═══ Entries ═══
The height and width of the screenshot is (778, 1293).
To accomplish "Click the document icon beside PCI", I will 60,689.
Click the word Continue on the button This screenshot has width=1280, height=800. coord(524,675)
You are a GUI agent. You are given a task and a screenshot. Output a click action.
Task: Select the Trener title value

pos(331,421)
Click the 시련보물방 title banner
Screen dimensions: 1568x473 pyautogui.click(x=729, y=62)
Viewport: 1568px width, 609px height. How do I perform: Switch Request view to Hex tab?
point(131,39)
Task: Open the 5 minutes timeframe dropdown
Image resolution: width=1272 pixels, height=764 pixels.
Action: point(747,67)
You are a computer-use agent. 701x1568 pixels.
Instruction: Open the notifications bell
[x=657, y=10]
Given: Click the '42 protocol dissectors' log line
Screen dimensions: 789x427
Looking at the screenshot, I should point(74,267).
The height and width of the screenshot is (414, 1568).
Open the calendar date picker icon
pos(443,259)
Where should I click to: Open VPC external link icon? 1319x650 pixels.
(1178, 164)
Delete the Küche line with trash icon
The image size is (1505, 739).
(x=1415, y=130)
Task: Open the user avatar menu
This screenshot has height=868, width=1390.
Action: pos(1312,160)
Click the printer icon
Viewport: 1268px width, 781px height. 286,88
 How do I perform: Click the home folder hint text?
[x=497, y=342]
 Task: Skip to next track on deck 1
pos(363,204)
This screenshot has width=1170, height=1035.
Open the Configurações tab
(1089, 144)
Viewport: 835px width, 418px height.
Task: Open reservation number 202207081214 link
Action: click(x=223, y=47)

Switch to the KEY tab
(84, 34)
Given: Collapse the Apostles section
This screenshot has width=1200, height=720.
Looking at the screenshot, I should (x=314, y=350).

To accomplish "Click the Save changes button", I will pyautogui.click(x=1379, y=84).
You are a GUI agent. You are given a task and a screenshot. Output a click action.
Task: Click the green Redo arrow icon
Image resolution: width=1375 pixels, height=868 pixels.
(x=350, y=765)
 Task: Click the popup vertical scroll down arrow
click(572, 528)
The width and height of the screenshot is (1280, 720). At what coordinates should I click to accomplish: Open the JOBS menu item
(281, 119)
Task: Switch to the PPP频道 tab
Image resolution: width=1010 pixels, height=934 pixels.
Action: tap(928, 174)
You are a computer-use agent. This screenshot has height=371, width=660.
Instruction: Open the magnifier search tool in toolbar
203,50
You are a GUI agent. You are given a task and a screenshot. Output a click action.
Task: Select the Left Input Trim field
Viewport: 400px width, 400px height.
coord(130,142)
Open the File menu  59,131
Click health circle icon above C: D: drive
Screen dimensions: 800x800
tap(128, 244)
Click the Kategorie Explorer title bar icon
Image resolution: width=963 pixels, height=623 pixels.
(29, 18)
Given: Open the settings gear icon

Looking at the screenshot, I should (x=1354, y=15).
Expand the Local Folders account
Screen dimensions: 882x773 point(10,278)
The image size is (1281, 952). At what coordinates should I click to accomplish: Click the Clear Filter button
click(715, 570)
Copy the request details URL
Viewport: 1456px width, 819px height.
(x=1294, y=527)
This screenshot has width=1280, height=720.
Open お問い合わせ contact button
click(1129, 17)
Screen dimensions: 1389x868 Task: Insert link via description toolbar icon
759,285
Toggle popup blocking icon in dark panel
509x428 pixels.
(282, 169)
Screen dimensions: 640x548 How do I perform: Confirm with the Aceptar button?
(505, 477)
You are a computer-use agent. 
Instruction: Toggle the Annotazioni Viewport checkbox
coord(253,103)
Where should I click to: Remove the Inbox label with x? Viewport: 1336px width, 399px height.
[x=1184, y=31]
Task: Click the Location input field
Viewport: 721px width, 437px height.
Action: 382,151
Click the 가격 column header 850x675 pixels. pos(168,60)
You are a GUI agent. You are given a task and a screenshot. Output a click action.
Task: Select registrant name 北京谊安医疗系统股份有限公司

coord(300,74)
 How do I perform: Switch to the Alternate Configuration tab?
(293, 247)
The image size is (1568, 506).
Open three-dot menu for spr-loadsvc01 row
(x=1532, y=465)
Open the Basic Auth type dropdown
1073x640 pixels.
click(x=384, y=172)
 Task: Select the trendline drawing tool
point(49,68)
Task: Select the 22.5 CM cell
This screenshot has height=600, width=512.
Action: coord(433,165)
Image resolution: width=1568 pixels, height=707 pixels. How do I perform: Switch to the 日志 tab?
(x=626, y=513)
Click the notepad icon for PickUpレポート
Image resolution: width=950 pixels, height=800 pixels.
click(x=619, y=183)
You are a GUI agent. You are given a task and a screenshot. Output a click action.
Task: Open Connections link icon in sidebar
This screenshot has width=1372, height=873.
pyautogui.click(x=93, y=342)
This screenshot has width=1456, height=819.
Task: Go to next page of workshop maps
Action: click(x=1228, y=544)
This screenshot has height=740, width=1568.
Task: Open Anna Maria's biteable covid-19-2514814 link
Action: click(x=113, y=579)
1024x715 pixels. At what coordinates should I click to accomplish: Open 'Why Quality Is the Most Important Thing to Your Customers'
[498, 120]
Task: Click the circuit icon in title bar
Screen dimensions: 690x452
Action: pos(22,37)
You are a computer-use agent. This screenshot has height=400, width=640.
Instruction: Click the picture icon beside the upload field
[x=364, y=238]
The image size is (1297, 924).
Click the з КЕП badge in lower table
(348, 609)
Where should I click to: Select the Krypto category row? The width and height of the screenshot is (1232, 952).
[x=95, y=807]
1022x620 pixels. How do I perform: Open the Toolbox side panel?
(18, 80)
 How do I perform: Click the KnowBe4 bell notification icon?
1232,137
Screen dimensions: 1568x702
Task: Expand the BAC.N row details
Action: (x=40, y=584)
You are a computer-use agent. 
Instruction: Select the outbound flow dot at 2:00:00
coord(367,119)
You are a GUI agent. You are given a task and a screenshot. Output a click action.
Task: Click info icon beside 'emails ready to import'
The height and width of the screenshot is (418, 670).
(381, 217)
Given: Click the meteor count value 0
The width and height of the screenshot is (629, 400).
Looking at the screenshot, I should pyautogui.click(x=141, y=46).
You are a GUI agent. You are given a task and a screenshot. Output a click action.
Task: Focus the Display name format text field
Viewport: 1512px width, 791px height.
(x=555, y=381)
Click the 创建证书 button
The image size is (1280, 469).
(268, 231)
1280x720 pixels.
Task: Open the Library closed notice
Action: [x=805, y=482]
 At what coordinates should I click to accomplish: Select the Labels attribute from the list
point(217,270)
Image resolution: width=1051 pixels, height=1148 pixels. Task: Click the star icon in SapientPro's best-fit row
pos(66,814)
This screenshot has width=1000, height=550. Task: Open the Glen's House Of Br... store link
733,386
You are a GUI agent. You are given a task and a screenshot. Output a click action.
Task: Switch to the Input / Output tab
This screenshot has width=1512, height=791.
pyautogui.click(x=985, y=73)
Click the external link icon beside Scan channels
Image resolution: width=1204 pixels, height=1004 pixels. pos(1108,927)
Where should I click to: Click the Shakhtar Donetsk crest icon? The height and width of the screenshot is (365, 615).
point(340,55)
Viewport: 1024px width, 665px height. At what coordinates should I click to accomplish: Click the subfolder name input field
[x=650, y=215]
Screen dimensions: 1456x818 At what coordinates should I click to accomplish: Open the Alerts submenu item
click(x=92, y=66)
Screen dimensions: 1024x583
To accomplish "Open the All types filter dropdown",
═══
Put every line of the listing above into a Markdown table with the columns Row and Line, numbering the rows in order and leaving out blank lines.

:: Worked answer ::
| Row | Line |
|---|---|
| 1 | The height and width of the screenshot is (778, 1293). |
| 2 | To accomplish "Click the document icon beside PCI", I will 60,689. |
| 3 | Click the word Continue on the button This screenshot has width=1280, height=800. coord(524,675) |
| 4 | You are a GUI agent. You are given a task and a screenshot. Output a click action. |
| 5 | Task: Select the Trener title value |
| 6 | pos(331,421) |
| 7 | Click the 시련보물방 title banner |
| 8 | Screen dimensions: 1568x473 pyautogui.click(x=729, y=62) |
| 9 | Viewport: 1568px width, 609px height. How do I perform: Switch Request view to Hex tab? |
| 10 | point(131,39) |
| 11 | Task: Open the 5 minutes timeframe dropdown |
| 12 | Image resolution: width=1272 pixels, height=764 pixels. |
| 13 | Action: point(747,67) |
| 14 | You are a computer-use agent. 701x1568 pixels. |
| 15 | Instruction: Open the notifications bell |
| 16 | [x=657, y=10] |
| 17 | Given: Click the '42 protocol dissectors' log line |
| 18 | Screen dimensions: 789x427 |
| 19 | Looking at the screenshot, I should point(74,267). |
| 20 | The height and width of the screenshot is (414, 1568). |
| 21 | Open the calendar date picker icon |
| 22 | pos(443,259) |
| 23 | Where should I click to: Open VPC external link icon? 1319x650 pixels. |
| 24 | (1178, 164) |
| 25 | Delete the Küche line with trash icon |
| 26 | The image size is (1505, 739). |
| 27 | (x=1415, y=130) |
| 28 | Task: Open the user avatar menu |
| 29 | This screenshot has height=868, width=1390. |
| 30 | Action: pos(1312,160) |
| 31 | Click the printer icon |
| 32 | Viewport: 1268px width, 781px height. 286,88 |
| 33 |  How do I perform: Click the home folder hint text? |
| 34 | [x=497, y=342] |
| 35 |  Task: Skip to next track on deck 1 |
| 36 | pos(363,204) |
| 37 | This screenshot has width=1170, height=1035. |
| 38 | Open the Configurações tab |
| 39 | (1089, 144) |
| 40 | Viewport: 835px width, 418px height. |
| 41 | Task: Open reservation number 202207081214 link |
| 42 | Action: click(x=223, y=47) |
| 43 | Switch to the KEY tab |
| 44 | (84, 34) |
| 45 | Given: Collapse the Apostles section |
| 46 | This screenshot has width=1200, height=720. |
| 47 | Looking at the screenshot, I should (x=314, y=350). |
| 48 | To accomplish "Click the Save changes button", I will pyautogui.click(x=1379, y=84). |
| 49 | You are a GUI agent. You are given a task and a screenshot. Output a click action. |
| 50 | Task: Click the green Redo arrow icon |
| 51 | Image resolution: width=1375 pixels, height=868 pixels. |
| 52 | (x=350, y=765) |
| 53 |  Task: Click the popup vertical scroll down arrow |
| 54 | click(572, 528) |
| 55 | The width and height of the screenshot is (1280, 720). At what coordinates should I click to accomplish: Open the JOBS menu item |
| 56 | (281, 119) |
| 57 | Task: Switch to the PPP频道 tab |
| 58 | Image resolution: width=1010 pixels, height=934 pixels. |
| 59 | Action: tap(928, 174) |
| 60 | You are a computer-use agent. This screenshot has height=371, width=660. |
| 61 | Instruction: Open the magnifier search tool in toolbar |
| 62 | 203,50 |
| 63 | You are a GUI agent. You are given a task and a screenshot. Output a click action. |
| 64 | Task: Select the Left Input Trim field |
| 65 | Viewport: 400px width, 400px height. |
| 66 | coord(130,142) |
| 67 | Open the File menu  59,131 |
| 68 | Click health circle icon above C: D: drive |
| 69 | Screen dimensions: 800x800 |
| 70 | tap(128, 244) |
| 71 | Click the Kategorie Explorer title bar icon |
| 72 | Image resolution: width=963 pixels, height=623 pixels. |
| 73 | (29, 18) |
| 74 | Given: Open the settings gear icon |
| 75 | Looking at the screenshot, I should (x=1354, y=15). |
| 76 | Expand the Local Folders account |
| 77 | Screen dimensions: 882x773 point(10,278) |
| 78 | The image size is (1281, 952). At what coordinates should I click to accomplish: Click the Clear Filter button |
| 79 | click(715, 570) |
| 80 | Copy the request details URL |
| 81 | Viewport: 1456px width, 819px height. |
| 82 | (x=1294, y=527) |
| 83 | This screenshot has width=1280, height=720. |
| 84 | Open お問い合わせ contact button |
| 85 | click(1129, 17) |
| 86 | Screen dimensions: 1389x868 Task: Insert link via description toolbar icon |
| 87 | 759,285 |
| 88 | Toggle popup blocking icon in dark panel |
| 89 | 509x428 pixels. |
| 90 | (282, 169) |
| 91 | Screen dimensions: 640x548 How do I perform: Confirm with the Aceptar button? |
| 92 | (505, 477) |
| 93 | You are a computer-use agent.  |
| 94 | Instruction: Toggle the Annotazioni Viewport checkbox |
| 95 | coord(253,103) |
| 96 | Where should I click to: Remove the Inbox label with x? Viewport: 1336px width, 399px height. |
| 97 | [x=1184, y=31] |
| 98 | Task: Click the Location input field |
| 99 | Viewport: 721px width, 437px height. |
| 100 | Action: 382,151 |
| 101 | Click the 가격 column header 850x675 pixels. pos(168,60) |
| 102 | You are a GUI agent. You are given a task and a screenshot. Output a click action. |
| 103 | Task: Select registrant name 北京谊安医疗系统股份有限公司 |
| 104 | coord(300,74) |
| 105 |  How do I perform: Switch to the Alternate Configuration tab? |
| 106 | (293, 247) |
| 107 | The image size is (1568, 506). |
| 108 | Open three-dot menu for spr-loadsvc01 row |
| 109 | (x=1532, y=465) |
| 110 | Open the Basic Auth type dropdown |
| 111 | 1073x640 pixels. |
| 112 | click(x=384, y=172) |
| 113 |  Task: Select the trendline drawing tool |
| 114 | point(49,68) |
| 115 | Task: Select the 22.5 CM cell |
| 116 | This screenshot has height=600, width=512. |
| 117 | Action: coord(433,165) |
| 118 | Image resolution: width=1568 pixels, height=707 pixels. How do I perform: Switch to the 日志 tab? |
| 119 | (x=626, y=513) |
| 120 | Click the notepad icon for PickUpレポート |
| 121 | Image resolution: width=950 pixels, height=800 pixels. |
| 122 | click(x=619, y=183) |
| 123 | You are a GUI agent. You are given a task and a screenshot. Output a click action. |
| 124 | Task: Open Connections link icon in sidebar |
| 125 | This screenshot has width=1372, height=873. |
| 126 | pyautogui.click(x=93, y=342) |
| 127 | This screenshot has width=1456, height=819. |
| 128 | Task: Go to next page of workshop maps |
| 129 | Action: click(x=1228, y=544) |
| 130 | This screenshot has height=740, width=1568. |
| 131 | Task: Open Anna Maria's biteable covid-19-2514814 link |
| 132 | Action: click(x=113, y=579) |
| 133 | 1024x715 pixels. At what coordinates should I click to accomplish: Open 'Why Quality Is the Most Important Thing to Your Customers' |
| 134 | [498, 120] |
| 135 | Task: Click the circuit icon in title bar |
| 136 | Screen dimensions: 690x452 |
| 137 | Action: pos(22,37) |
| 138 | You are a computer-use agent. This screenshot has height=400, width=640. |
| 139 | Instruction: Click the picture icon beside the upload field |
| 140 | [x=364, y=238] |
| 141 | The image size is (1297, 924). |
| 142 | Click the з КЕП badge in lower table |
| 143 | (348, 609) |
| 144 | Where should I click to: Select the Krypto category row? The width and height of the screenshot is (1232, 952). |
| 145 | [x=95, y=807] |
| 146 | 1022x620 pixels. How do I perform: Open the Toolbox side panel? |
| 147 | (18, 80) |
| 148 |  How do I perform: Click the KnowBe4 bell notification icon? |
| 149 | 1232,137 |
| 150 | Screen dimensions: 1568x702 |
| 151 | Task: Expand the BAC.N row details |
| 152 | Action: (x=40, y=584) |
| 153 | You are a computer-use agent.  |
| 154 | Instruction: Select the outbound flow dot at 2:00:00 |
| 155 | coord(367,119) |
| 156 | You are a GUI agent. You are given a task and a screenshot. Output a click action. |
| 157 | Task: Click info icon beside 'emails ready to import' |
| 158 | The height and width of the screenshot is (418, 670). |
| 159 | (381, 217) |
| 160 | Given: Click the meteor count value 0 |
| 161 | The width and height of the screenshot is (629, 400). |
| 162 | Looking at the screenshot, I should pyautogui.click(x=141, y=46). |
| 163 | You are a GUI agent. You are given a task and a screenshot. Output a click action. |
| 164 | Task: Focus the Display name format text field |
| 165 | Viewport: 1512px width, 791px height. |
| 166 | (x=555, y=381) |
| 167 | Click the 创建证书 button |
| 168 | The image size is (1280, 469). |
| 169 | (268, 231) |
| 170 | 1280x720 pixels. |
| 171 | Task: Open the Library closed notice |
| 172 | Action: [x=805, y=482] |
| 173 |  At what coordinates should I click to accomplish: Select the Labels attribute from the list |
| 174 | point(217,270) |
| 175 | Image resolution: width=1051 pixels, height=1148 pixels. Task: Click the star icon in SapientPro's best-fit row |
| 176 | pos(66,814) |
| 177 | This screenshot has width=1000, height=550. Task: Open the Glen's House Of Br... store link |
| 178 | 733,386 |
| 179 | You are a GUI agent. You are given a task and a screenshot. Output a click action. |
| 180 | Task: Switch to the Input / Output tab |
| 181 | This screenshot has width=1512, height=791. |
| 182 | pyautogui.click(x=985, y=73) |
| 183 | Click the external link icon beside Scan channels |
| 184 | Image resolution: width=1204 pixels, height=1004 pixels. pos(1108,927) |
| 185 | Where should I click to: Click the Shakhtar Donetsk crest icon? The height and width of the screenshot is (365, 615). |
| 186 | point(340,55) |
| 187 | Viewport: 1024px width, 665px height. At what coordinates should I click to accomplish: Click the subfolder name input field |
| 188 | [x=650, y=215] |
| 189 | Screen dimensions: 1456x818 At what coordinates should I click to accomplish: Open the Alerts submenu item |
| 190 | click(x=92, y=66) |
| 191 | Screen dimensions: 1024x583 |
| 192 | To accomplish "Open the All types filter dropdown", |